A defense of some of these is "what choice do they have (but to drive)?" Well, that's the result of a society that is so totally geared towards car ownership.
So excuse me if "efficiency" for drivers isn't my primary concern.
Interestingly, people in SF rarely jaywalk, and I wonder if it's related to this.
We now have more dedicated bike lanes, which helps immensely. We've introduced signs and indicators ("sharrows") that indicate to drivers that bicyclists have the right to use the lanes just as much as drivers. It's a noticeable difference from 10 years ago.

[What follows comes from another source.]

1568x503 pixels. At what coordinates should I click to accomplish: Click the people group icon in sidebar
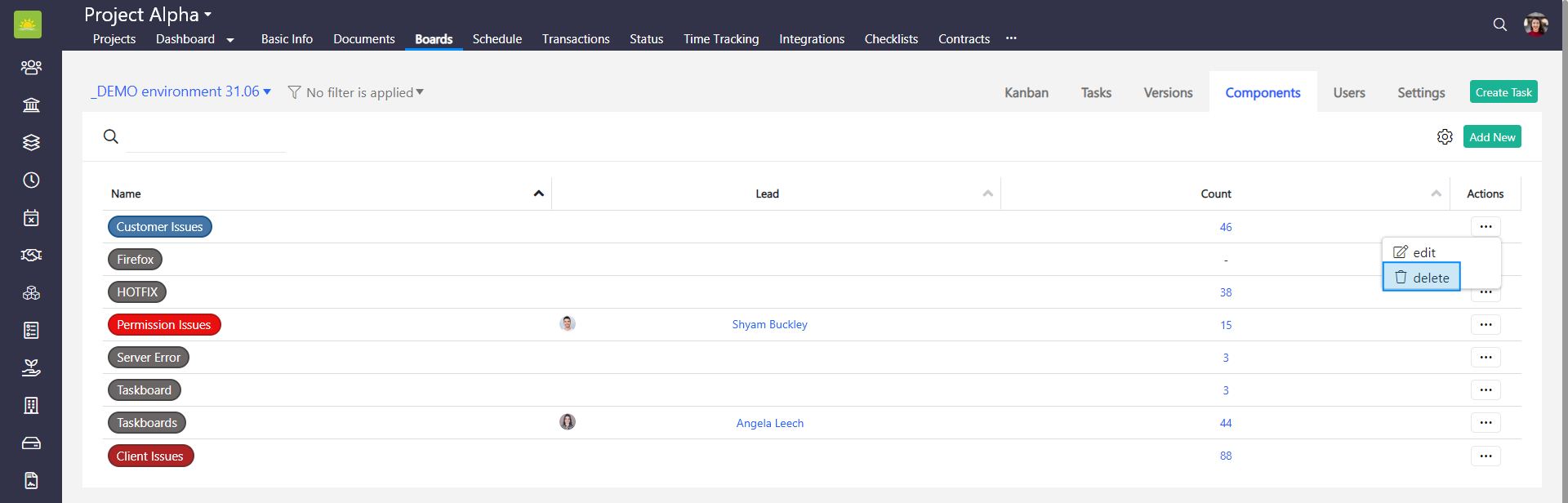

I can't say for certain these other things would have happened without the introduction of the bike share program, but it seems to be what really changed things here.
Sure you get the one off case where people are being assholes for the sake of being assholes, but for whatever reason you can't really get away from that no matter where you are.

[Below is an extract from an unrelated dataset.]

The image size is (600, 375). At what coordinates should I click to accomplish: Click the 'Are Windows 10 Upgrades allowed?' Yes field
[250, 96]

That being said, if you're in another car or anywhere near I76, then you better believe it's every man for himself, and may the traffic gods have mercy on you.
I'm not sure that driver attitudes are the primary cause of cycling deaths. Lack of visibility might be one, though.
People will pass very fasts and very close when they're angry at the cyclist for being on the road and "in their way". I've actually had someone try to run me off the road before. (I've had plenty of people try to merge into where I was, but this was someone trying to do it because he wanted me on the sidewalk "where I belonged". We stopped and argued at a light right afterwards.)
If that behavior were common, cycling would be vastly more dangerous. Maybe in Philadelphia it was.
I also hate “share the road” situations where the right thing to do is take up the whole lane; drivers are almost religiously against this concept. Even if it’s, like, 30 yards. So you’re stuck either taking the dangerous option of treating a rough, basically nonexistent shoulder as a “bike lane”, or dealing with road rage as you occupy the full lane. I can keep up pretty well with traffic, but even so people just get angry.
now not to go full mean mode on cage drivers, we have our issues among riders too. I would say about every fifth new cyclist that wants to ride with us or friends; I admit to being a slacker; has to be schooled in not being a dick. No need to make the people who don't like bicycles like them less. Obey the rules, forgive, and ride.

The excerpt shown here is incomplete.